- **What to work on**: Please copy the rows from the line with "The width and" through the end of the rows, substituting "side panel" for "sidebar" and leaving everything else unchanged. Omit the pictures from your answer.
**** Given records
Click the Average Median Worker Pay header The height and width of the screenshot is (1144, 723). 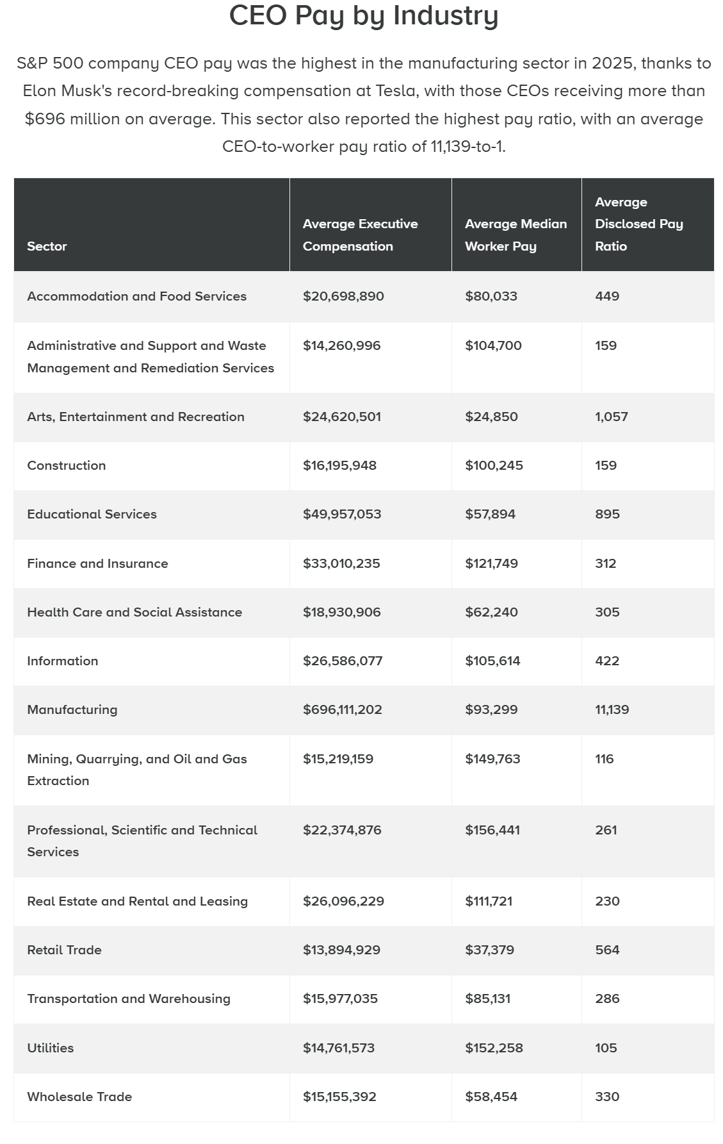pyautogui.click(x=516, y=235)
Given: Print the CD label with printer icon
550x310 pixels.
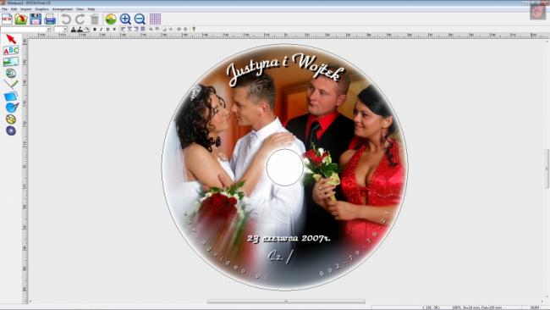Looking at the screenshot, I should coord(50,19).
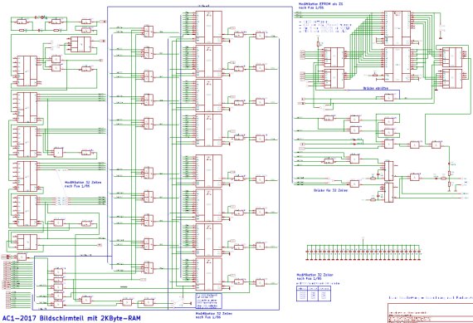Select the "Modifikation 32 Zeilen" caption under the RAM column
Viewport: 473px width, 323px height.
pyautogui.click(x=214, y=316)
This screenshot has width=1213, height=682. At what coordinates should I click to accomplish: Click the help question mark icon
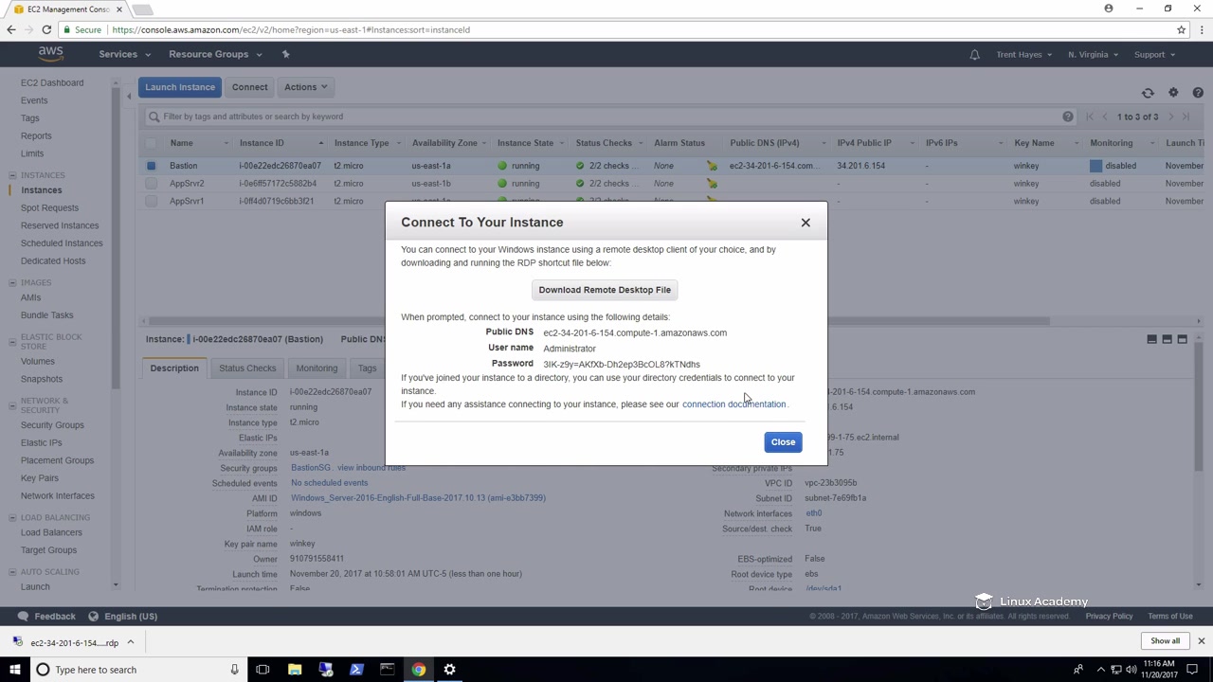coord(1198,93)
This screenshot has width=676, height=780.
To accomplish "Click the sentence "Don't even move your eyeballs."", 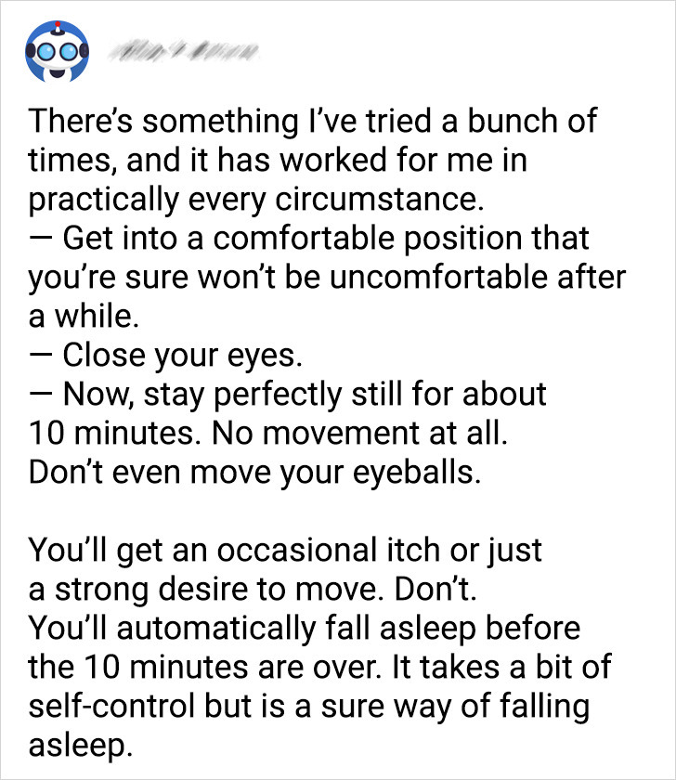I will click(254, 474).
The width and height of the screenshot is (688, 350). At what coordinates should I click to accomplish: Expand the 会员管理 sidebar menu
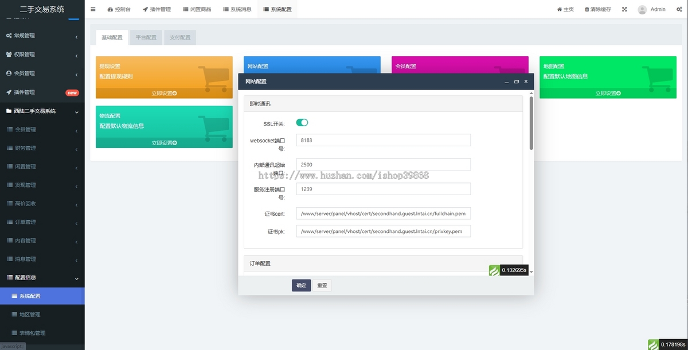click(x=42, y=73)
********
- **Result of the exercise**:
The width and height of the screenshot is (688, 350). At what coordinates should I click to accomplish: Expand the 会员管理 side panel menu
click(x=42, y=73)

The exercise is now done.